Effect of growth hormone therapy on adult height of children with Turner syndrome

Abstract

Background/Purpose: Short stature is a common manifestation of Turner syndrome. The purpose of this study was to evaluate the effect of growth hormone (GH) therapy alone on the adult height of children with Turner syndrome. Methods: From 1987 to 2006, 21 Turner syndrome patients who had been treated with GH for >2 years and had reached adult height were enrolled in the study. The dosage of GH was 0.33 mg/kg/week. Estrogen replacement therapy was prescribed at the age of 15.6 ±0.9 years, if indicated. The patients had been followed-up until they reached their adult height.

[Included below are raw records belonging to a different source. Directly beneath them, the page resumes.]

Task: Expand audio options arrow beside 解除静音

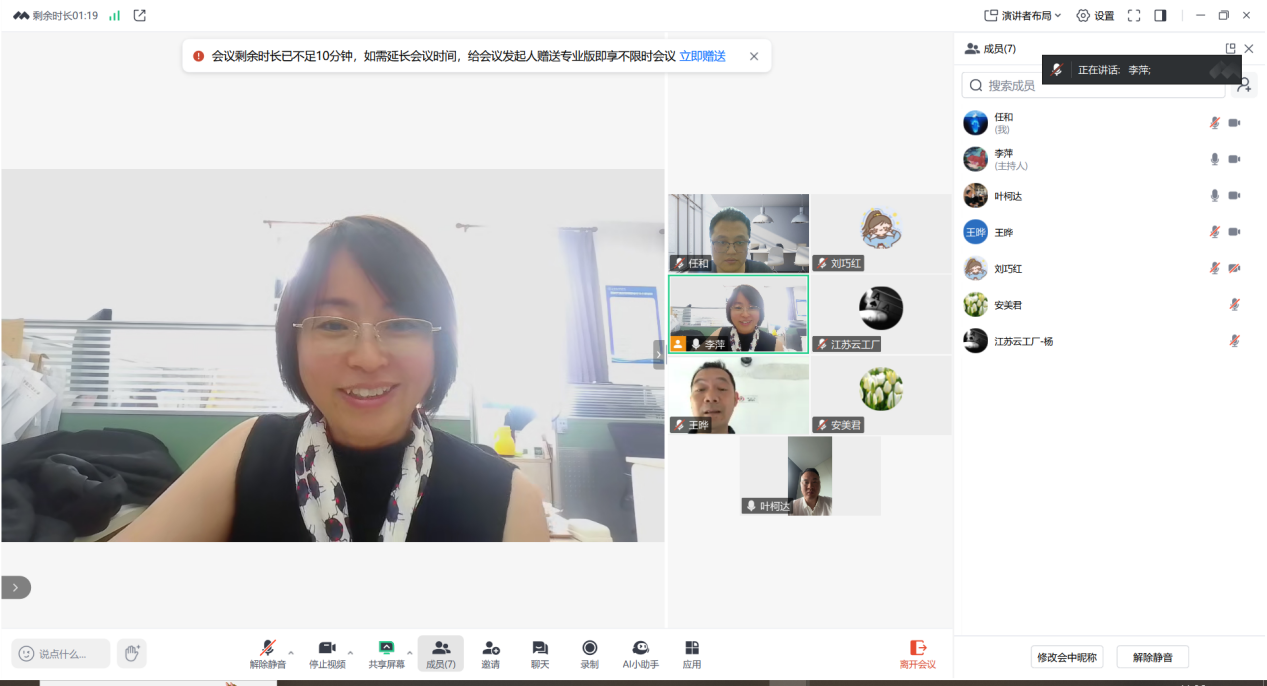Action: click(291, 653)
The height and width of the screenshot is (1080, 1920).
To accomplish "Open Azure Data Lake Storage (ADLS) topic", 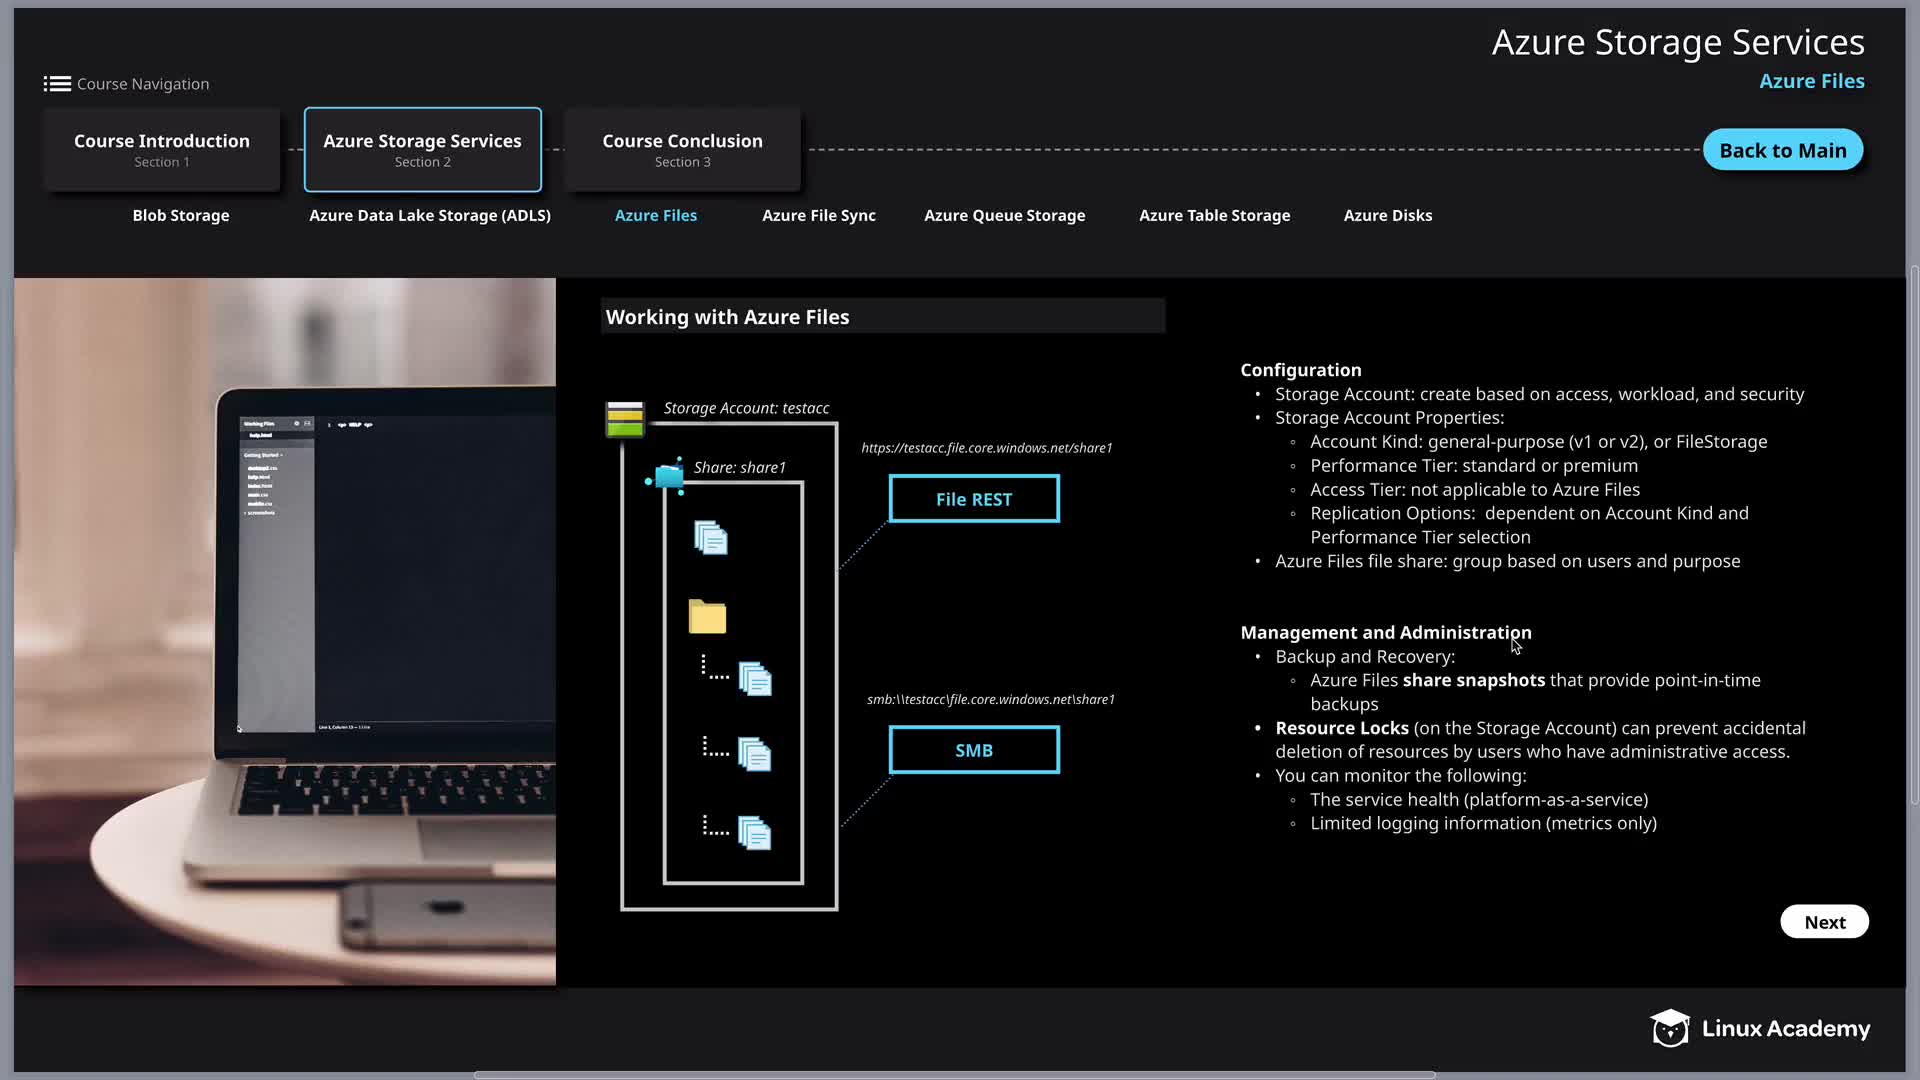I will pos(430,215).
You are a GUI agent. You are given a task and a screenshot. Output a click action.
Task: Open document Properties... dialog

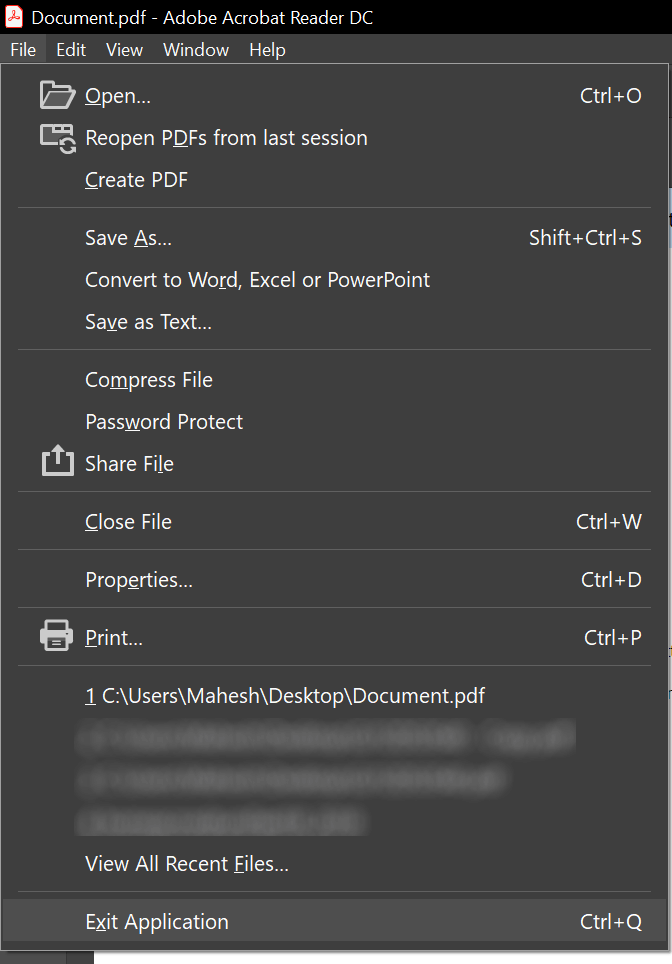[139, 580]
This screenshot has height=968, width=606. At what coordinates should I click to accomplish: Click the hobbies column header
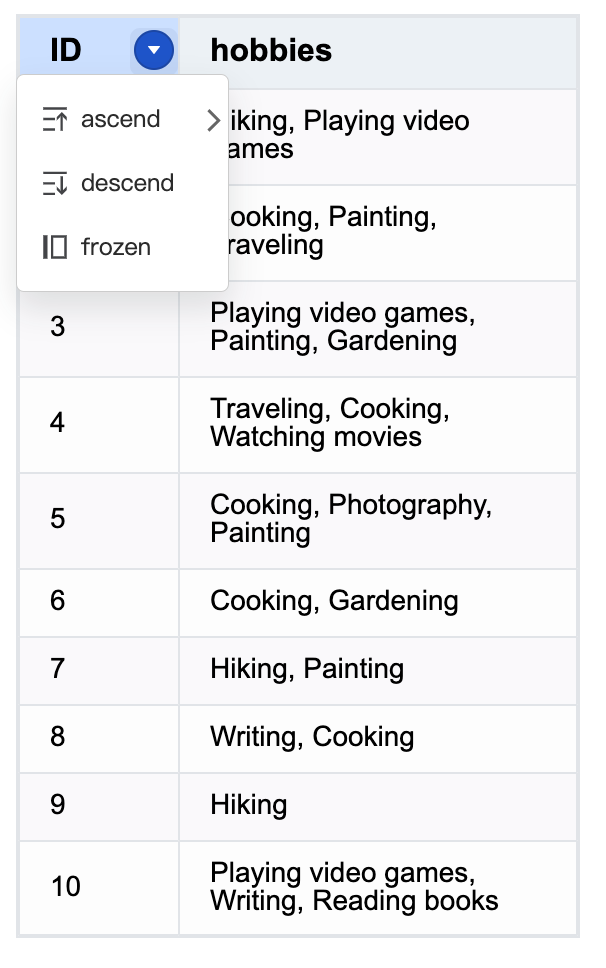pyautogui.click(x=378, y=52)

During the same period, 28 Turner syndrome patients who were not treated with growth-promoting agents were enrolled for comparison. Mann-Whitney U test and Wilcoxon signed rank test were used for comparison. Results: Twenty-one patients in the study group started GH therapy at the age of 11.5±1.8 years. The duration of GH therapy was 4.0 ± 1.5 years. The growth rate before treatment was 3.8 ± 0.7 cm/year, which increased to 7.1 ± 1.4, 5.4±1.4 and 4.7±0.9 cm/year during the first 3 years of GH therapy, respectively. Patients who received GH reached an adult height of 150.0 ± 5.1 cm, which was significantly higher than the 144.7±5.9cm of the control group (p<0.05). The adult height of the study group was 6.3±3.3cm taller than their projected adult height upon enrolment. No major adverse events were detected during GH therapy. Conclusion: GH alone is safe and effective for the promotion of growth in children with Turner syndrome in Taiwan. ? 2008 Elsevier & Formosan Medical Association.